Inspired by the Black Lives Matter movement, Angie Thomas’s searing debut about an ordinary girl in extraordinary circumstances addresses issues of racism and police violence with intelligence, heart, and unflinching honesty. From the publisher:

Sixteen-year-old Starr Carter moves between two worlds: the poor neighborhood where she lives and the fancy suburban prep school she attends. The uneasy balance between these worlds is shattered when Starr witnesses the fatal shooting of her childhood best friend Khalil at the hands of a police officer. Khalil was unarmed. Soon afterward, his death is a national headline. Some are calling him a thug, maybe even a drug dealer and a gangbanger. Protesters are taking to the streets in Khalil’s name. Some cops and the local drug lord try to intimidate Starr and her family. What everyone wants to know is: what really went down that night? And the only person alive who can answer that is Starr.

In a recent interview, Angie Thomas shared some books which inspired her writing. Check these out while you wait for your copy of The Hate U Give to be available!

This Side of Home by Renee Watson Twins Nikki and Maya Younger always agreed on most things, but as they head into their senior year they react differently to the gentrification of their Portland, Oregon, neighborhood and the new--white--family that moves in after their best friend and her mother are evicted.

Roll Of Thunder, Hear My Cry by Mildred D. Taylor Winner of the Newbery Medal, set in Mississippi at the height of the Depression, this is the story of one family's struggle to maintain their integrity, pride, and independence in the face of racism and social injustice. And it is also Cassie's story--Cassie Logan, an independent girl who discovers over the course of an important year why having land of their own is so crucial to the Logan family, even as she learns to draw strength from her own sense of dignity and self-respect.
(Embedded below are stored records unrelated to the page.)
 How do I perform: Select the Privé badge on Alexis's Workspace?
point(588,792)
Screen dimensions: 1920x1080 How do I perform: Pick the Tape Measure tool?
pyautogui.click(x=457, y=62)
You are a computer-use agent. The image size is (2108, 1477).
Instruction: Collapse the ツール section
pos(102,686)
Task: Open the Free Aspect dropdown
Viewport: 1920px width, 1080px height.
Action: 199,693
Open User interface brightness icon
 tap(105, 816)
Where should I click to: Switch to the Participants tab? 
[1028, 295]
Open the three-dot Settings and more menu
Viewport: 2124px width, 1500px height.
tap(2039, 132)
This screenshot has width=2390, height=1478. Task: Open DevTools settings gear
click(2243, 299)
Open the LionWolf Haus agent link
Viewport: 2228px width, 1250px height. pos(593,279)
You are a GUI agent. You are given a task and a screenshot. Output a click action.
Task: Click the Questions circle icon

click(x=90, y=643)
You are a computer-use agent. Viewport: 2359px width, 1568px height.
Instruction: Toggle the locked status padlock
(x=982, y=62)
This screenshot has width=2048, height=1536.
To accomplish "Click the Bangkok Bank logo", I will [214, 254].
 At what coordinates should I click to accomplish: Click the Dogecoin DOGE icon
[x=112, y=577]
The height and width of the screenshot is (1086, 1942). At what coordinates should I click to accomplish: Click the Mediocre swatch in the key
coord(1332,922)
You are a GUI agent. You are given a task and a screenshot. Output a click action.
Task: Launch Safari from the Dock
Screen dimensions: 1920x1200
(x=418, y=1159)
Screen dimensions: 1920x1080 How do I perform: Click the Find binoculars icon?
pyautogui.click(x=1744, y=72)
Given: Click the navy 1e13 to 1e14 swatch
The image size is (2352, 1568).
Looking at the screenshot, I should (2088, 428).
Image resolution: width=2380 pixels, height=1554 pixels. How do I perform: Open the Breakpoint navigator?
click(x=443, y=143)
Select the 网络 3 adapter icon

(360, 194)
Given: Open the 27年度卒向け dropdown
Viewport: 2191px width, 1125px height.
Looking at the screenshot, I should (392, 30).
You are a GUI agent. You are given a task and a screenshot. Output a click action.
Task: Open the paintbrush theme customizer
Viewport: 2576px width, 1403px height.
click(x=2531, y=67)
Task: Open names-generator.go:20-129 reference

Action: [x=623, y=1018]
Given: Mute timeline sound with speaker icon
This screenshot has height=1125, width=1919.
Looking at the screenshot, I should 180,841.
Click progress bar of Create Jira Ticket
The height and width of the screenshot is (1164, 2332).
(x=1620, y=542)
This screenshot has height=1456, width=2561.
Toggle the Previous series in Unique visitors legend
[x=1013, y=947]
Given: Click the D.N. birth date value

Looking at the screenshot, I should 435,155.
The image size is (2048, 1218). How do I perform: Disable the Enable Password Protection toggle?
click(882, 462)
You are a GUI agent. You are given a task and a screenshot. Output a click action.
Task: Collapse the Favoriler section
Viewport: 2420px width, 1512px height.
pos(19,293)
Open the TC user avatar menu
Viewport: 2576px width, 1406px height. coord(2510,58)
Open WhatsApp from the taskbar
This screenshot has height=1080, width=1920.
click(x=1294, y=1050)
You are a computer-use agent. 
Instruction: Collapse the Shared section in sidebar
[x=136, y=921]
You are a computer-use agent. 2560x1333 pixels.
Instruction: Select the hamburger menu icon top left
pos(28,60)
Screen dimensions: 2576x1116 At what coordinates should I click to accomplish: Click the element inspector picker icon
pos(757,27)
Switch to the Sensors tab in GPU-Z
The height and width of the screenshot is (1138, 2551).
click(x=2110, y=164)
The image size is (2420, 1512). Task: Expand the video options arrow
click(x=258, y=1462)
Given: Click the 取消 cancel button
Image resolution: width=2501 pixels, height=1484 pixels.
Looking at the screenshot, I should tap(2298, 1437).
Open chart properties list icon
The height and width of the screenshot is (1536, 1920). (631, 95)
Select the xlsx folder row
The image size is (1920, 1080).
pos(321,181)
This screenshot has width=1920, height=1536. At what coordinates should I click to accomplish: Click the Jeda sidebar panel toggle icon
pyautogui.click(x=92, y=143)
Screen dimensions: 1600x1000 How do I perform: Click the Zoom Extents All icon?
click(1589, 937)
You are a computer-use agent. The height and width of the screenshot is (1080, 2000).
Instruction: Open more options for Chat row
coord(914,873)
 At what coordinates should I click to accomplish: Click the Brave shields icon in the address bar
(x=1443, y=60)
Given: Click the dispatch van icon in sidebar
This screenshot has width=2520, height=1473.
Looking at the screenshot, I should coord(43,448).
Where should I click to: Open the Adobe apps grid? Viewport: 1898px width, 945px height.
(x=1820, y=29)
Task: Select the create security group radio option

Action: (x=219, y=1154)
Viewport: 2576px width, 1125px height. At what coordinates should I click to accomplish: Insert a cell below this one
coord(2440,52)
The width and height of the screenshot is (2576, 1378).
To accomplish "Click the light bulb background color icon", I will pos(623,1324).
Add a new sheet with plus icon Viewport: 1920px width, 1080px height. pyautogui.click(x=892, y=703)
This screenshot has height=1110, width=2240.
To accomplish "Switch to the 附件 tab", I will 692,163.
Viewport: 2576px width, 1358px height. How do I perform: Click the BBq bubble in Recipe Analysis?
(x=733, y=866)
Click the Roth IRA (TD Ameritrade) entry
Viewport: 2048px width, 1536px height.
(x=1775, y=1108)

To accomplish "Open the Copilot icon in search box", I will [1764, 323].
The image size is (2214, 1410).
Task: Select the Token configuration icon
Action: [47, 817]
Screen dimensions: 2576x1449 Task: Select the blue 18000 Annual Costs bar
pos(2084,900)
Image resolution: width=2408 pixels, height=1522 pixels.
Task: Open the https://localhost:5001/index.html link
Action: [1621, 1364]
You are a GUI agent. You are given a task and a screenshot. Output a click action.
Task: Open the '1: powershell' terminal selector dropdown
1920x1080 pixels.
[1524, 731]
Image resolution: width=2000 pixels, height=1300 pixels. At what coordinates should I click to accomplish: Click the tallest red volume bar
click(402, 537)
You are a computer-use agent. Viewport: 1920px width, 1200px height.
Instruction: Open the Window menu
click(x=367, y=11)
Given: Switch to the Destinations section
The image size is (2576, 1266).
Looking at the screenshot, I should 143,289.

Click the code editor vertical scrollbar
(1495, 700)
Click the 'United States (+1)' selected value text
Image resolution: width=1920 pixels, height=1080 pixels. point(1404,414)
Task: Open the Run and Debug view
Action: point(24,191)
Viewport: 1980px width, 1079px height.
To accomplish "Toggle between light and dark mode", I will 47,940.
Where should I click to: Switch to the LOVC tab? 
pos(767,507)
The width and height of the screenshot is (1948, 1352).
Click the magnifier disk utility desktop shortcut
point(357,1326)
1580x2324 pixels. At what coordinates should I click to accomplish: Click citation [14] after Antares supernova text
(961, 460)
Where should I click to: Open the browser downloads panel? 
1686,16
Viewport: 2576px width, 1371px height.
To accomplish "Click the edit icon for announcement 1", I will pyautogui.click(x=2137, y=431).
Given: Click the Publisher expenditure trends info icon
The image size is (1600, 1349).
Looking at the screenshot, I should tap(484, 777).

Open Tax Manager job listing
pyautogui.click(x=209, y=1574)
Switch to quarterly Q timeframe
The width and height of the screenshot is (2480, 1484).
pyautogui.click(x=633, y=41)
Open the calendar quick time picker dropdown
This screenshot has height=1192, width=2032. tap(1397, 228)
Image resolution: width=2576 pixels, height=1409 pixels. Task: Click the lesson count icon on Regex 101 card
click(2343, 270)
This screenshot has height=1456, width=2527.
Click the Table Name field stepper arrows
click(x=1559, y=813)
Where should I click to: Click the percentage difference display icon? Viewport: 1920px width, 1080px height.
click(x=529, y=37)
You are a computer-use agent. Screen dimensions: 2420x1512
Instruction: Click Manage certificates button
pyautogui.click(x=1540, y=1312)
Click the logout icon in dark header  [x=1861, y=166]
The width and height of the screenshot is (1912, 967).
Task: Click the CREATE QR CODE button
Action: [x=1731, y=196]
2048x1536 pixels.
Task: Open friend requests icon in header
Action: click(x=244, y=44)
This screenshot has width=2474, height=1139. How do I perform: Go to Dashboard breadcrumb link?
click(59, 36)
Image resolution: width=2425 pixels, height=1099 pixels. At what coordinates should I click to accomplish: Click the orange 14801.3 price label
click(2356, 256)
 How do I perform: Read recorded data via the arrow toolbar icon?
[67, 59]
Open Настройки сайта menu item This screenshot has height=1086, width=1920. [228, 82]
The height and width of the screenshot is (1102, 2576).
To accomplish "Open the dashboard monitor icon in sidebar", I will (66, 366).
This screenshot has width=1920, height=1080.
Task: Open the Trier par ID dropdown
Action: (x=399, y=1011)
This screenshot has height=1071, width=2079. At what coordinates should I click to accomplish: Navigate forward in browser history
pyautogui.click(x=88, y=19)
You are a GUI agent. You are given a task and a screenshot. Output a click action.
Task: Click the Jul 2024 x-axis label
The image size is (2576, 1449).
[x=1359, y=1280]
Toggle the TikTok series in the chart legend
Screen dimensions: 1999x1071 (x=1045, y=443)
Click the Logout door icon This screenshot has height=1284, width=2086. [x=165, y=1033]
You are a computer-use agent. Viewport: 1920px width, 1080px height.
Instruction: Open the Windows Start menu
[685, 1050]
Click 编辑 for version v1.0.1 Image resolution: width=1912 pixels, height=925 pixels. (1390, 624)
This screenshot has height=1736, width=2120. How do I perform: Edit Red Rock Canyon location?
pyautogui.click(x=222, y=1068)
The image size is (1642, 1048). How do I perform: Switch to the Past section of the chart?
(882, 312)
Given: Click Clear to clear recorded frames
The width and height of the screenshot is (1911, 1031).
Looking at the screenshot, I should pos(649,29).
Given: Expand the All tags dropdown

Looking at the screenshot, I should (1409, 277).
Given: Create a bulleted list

This is book #4 in a series of stories based on Mildred D. Taylor's life.

How It Went Down by Kekla Magoon A 2015 Coretta Scott King Author Honor Book. When sixteen-year-old Tariq Johnson is shot to death, his community is thrown into an uproar because Tariq was black and the shooter, Jack Franklin, is white, and in the aftermath everyone has something to say, but no two accounts of the events agree.

All American Boys by Jason Reynolds A 2016 Coretta Scott King Author Honor book, and recipient of the Walter Dean Myers Award for Outstanding Children's Literature. Two teens--one black, one white--grapple with the repercussions of a single violent act that leaves their school, their community, and, ultimately, the country bitterly divided by racial tension. When sixteen-year-old Rashad is mistakenly accused of stealing, classmate Quinn witnesses his brutal beating at the hands of a police officer who happens to be the older brother of his best friend. Told through Rashad and Quinn's alternating viewpoints.